Here, Tony was an experienced archer. He competed in the sport. He shot two arrows that landed in the bystander area. He should have known something was wrong and not continued to shoot arrows into the bystanders. He breached his duty of care.
The breach was the but for cause of Joe's injury. But for Tony shooting a 3rd bad arrow it would not have occurred. It was foreseeable that shooting an arrow into the bystanders would result in that injury. Tony is also the proximate cause. Finally, Joe was damaged - hospitalization.
Assumption of Risk - contributory/comparative neg. It may be argued that Joe was also at fault because he failed to get out of the way. Two arrows landed previously; he should have acted reasonably.
Cynthia may be vicarious liable for the actions of her employee Peter.
Vicarious Liability requires that the employee:
1. Act within scope of employment
- Place Frolic/Detour
2. Be acting generally for benefit of employer.
Pete was working for Cynthia. His duties were to open each box of arrows and inspect them for defects. He was at work during work hours and doing his job. Cynthia may be vicariously liable for Pete's negligence. She may not be liable for Pete's intentional torts unless they are in furtherance of the employment or the employment creates conflict. That is not the case here.
A claim may also exist against Cynthia for negligent hiring.

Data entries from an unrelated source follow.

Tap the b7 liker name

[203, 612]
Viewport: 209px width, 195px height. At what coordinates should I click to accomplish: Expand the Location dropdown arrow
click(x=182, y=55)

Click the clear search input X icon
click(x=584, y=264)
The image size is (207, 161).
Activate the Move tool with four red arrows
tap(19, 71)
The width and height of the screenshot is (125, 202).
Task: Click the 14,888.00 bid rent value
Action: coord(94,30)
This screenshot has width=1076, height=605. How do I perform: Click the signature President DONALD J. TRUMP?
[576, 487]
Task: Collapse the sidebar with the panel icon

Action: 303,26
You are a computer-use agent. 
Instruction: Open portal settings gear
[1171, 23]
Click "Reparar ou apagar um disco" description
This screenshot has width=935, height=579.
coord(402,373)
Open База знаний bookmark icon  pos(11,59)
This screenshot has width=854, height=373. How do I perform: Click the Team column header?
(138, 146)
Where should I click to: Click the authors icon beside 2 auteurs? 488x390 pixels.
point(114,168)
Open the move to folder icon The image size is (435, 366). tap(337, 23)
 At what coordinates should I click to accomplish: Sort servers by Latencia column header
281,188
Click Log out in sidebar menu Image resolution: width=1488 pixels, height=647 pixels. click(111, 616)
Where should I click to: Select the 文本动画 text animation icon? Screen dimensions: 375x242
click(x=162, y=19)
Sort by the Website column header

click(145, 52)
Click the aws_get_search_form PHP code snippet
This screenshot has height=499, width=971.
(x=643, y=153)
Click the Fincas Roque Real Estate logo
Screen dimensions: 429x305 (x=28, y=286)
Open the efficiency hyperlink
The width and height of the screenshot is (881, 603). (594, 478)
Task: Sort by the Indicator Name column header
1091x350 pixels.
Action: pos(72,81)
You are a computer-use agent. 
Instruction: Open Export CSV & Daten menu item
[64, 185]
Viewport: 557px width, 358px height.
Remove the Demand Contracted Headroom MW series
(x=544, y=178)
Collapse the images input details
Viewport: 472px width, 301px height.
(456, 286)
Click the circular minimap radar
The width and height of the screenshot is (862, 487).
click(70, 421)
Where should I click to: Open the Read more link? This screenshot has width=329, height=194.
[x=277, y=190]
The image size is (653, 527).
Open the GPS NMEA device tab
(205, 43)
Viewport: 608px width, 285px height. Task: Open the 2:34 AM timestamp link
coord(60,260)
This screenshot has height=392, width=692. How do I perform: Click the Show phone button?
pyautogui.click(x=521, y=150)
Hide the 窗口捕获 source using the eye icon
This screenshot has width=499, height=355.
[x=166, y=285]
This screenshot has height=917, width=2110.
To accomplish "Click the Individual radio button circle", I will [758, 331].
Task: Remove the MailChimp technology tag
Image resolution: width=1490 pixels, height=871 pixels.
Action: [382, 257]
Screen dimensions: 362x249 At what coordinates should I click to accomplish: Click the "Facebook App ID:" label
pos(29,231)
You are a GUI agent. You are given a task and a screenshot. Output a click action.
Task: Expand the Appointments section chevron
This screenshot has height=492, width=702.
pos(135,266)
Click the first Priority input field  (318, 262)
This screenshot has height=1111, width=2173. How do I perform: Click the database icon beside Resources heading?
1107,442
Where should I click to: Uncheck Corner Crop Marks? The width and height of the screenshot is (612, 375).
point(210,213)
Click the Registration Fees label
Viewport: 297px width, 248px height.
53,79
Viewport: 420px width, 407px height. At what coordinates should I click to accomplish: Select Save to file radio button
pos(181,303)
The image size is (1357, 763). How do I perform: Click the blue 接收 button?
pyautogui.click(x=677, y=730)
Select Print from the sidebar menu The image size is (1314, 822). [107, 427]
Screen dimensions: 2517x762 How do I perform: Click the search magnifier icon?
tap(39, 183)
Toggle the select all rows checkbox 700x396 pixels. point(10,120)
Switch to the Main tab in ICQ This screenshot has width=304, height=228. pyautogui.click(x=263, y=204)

1. Employer/Employee relationship;
2. Employee unfitness for employment;
3. Employee's defect causes harm;
4. Employer knew or should have known of unfitness, or, alternatively, failed to properly investigate;
Here, Cynthia probably should have known that Pete can't read. She gave him the duties of inspecting dangerous arrows w/ written warnings. She breached her duty by not making sure Pete understood the dangers. Joe was injured as a result of Pete's inability to read.
Causation will be difficult to prove here. It must be argued that had Pete read the warning, he would not tamper with arrows.
Battery: intentional offensive touching to the person.
Here, Pete caused the arrows to go astray. They touched Joe offensively. Any person would find that offensive. The intent element will be hard, but Joe should argue that his conduct was so reckless that it was substantially certain to result in an offensive touching. Pete saw 2 arrows fly into the bystanders.
This argument will undercut Joe's claims against Cynthia however. Cynthia can argue that even if Pete couldn't read, he knew the risk when he saw the arrows fly. His failure to stop Tony was a intervening cause relieving her of negligence.